Other ways we can mismanage debt are not knowing how much debt we have or misunderstanding repayment schedules, interest rates, or not reading the fine print. These are  common issues with student loan debt. From my experience, most students do not know how much debt they have accumulated, what interest rate applies to the debt, or the repayment schedule. Student loans are a valuable tool to develop your human capital, but if you do not know how it works you can easily take on too much debt. Once again, financial literacy here is helpful.  

How to use debt

It can be easy to lump all types of debt into a “bad” category as Dave Ramsey does, but there is good debt and bad debt. Good debt can help you build your wealth. Debt should be used to help you build up your long-term wealth. Student loans are often a form of good debt. Gaining a college degree usually equates to higher earnings throughout your lifetime than without a degree. Home mortgages are often presented as a form of good debt, but that can depend on your financial situation. I probably should make an episode about the pros and cons of homeownership. Leave a comment and tell me if you would be interested in that video. 

Another place debt is helpful is with small businesses and entrepreneurship. According to the Small Business Administration, 44% of the U.S GDP comes from small business and two thirds of new jobs are created by small business. Most of these businesses require the use of debt to start. Eliminating debt would stall America’s economic engine, small businesses. 

While I disagree with Dave Ramsey’s larger picture of debt, I do agree with him that mismanaging debt is harmful. For instance, You should not use a credit card or take out debt to make purchases on items that depreciate in value. Learning how to navigate the debt markets is an important tool and we must teach people how to make better decisions with debt. Avoiding debt is not good advice, and it is not realistic. 
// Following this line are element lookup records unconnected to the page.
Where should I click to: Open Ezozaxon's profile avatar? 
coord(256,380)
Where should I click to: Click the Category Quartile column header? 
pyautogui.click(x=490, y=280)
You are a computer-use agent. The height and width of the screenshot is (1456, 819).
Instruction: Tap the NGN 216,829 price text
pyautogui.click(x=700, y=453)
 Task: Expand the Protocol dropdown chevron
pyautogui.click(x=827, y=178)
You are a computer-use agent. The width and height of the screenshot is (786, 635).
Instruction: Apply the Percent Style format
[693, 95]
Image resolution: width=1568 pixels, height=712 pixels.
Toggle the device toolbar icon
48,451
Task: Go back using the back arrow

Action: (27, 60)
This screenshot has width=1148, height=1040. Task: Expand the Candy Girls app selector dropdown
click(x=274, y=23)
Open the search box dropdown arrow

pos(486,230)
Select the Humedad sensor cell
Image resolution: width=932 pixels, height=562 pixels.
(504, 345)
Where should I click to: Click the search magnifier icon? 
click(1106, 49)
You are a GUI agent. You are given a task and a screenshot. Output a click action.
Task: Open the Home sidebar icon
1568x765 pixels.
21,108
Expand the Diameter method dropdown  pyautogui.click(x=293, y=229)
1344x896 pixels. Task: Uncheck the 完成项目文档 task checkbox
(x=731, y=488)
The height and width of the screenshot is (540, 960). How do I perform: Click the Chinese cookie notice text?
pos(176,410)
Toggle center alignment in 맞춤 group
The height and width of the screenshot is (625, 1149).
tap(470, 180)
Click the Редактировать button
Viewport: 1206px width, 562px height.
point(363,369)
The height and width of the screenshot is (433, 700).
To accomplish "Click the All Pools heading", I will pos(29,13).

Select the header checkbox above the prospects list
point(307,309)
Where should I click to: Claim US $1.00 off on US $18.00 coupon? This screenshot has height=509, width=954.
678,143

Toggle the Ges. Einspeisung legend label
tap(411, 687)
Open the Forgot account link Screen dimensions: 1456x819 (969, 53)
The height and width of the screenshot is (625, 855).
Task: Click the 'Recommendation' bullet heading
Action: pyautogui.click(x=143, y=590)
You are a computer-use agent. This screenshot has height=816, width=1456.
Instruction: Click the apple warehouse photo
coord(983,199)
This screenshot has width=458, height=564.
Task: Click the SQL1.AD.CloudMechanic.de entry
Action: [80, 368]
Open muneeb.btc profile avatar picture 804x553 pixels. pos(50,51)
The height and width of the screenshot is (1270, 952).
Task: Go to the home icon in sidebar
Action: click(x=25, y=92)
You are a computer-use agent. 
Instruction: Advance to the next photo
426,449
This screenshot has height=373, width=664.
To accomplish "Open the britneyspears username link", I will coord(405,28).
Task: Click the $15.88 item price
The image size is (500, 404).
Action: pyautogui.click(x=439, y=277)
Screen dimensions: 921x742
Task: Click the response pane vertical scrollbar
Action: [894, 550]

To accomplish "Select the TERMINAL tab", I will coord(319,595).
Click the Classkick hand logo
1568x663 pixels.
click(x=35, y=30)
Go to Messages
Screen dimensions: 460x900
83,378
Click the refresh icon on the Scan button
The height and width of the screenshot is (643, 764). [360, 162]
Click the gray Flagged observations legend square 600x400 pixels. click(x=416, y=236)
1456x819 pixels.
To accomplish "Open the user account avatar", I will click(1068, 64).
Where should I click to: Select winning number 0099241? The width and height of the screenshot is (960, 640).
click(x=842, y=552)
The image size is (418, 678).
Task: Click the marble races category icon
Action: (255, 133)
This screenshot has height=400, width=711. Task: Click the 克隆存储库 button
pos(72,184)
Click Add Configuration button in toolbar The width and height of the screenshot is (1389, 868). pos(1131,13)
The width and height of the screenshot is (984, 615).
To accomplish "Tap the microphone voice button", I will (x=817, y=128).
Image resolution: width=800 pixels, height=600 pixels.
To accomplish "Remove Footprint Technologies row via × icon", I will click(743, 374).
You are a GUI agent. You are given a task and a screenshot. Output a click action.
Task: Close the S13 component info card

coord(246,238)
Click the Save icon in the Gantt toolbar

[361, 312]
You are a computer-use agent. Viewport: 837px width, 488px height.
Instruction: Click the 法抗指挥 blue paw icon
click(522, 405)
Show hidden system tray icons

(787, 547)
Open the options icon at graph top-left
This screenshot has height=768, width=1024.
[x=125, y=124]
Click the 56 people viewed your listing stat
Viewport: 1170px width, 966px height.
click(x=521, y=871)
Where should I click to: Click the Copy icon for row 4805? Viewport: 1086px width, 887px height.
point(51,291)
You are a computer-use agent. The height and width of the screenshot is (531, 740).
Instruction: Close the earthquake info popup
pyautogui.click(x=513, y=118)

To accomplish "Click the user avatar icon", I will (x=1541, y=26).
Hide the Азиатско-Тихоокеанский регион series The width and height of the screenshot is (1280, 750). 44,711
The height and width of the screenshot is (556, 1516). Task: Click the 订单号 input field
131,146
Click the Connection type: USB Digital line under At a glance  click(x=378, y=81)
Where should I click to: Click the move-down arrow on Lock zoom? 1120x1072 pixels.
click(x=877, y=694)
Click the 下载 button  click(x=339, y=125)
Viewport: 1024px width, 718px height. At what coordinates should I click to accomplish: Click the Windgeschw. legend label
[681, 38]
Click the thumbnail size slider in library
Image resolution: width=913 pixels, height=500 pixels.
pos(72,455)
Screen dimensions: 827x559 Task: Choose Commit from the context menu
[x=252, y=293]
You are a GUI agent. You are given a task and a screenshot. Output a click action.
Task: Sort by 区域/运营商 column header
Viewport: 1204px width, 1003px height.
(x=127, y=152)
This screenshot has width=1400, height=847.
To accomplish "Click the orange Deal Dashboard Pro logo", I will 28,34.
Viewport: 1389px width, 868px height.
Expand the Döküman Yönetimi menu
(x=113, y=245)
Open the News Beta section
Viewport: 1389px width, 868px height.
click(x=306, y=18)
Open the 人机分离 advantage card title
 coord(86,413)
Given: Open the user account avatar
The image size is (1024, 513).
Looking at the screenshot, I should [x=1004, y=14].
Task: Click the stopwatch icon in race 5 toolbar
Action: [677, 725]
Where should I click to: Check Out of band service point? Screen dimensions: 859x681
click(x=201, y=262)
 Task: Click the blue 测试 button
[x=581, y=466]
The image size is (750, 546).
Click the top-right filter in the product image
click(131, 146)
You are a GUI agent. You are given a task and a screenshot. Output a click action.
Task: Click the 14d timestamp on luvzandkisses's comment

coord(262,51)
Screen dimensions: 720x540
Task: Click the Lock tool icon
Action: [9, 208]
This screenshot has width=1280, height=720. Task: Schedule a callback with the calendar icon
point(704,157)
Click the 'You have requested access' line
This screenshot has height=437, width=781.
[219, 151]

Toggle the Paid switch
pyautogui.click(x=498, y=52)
Whether you are a student in high school, college, or an adult who is not comfortable with your finances go check out my video on “How to Budget Better” where I discuss the 50-30-20 budgeting rule and better ways to break down your budget. I also recommend that you take a financial literacy course. For students in high school or college many schools have introduced their own financial literacy courses. If you are out of school or your school doesn't offer a financial literacy course I will provide some suggestions of my favorite online courses and other resources on debt and better debt management in the description below. Let’s not be scared of debt. It is a valuable tool at your disposal. Use it to grow your wealth, don’t let it drag you down.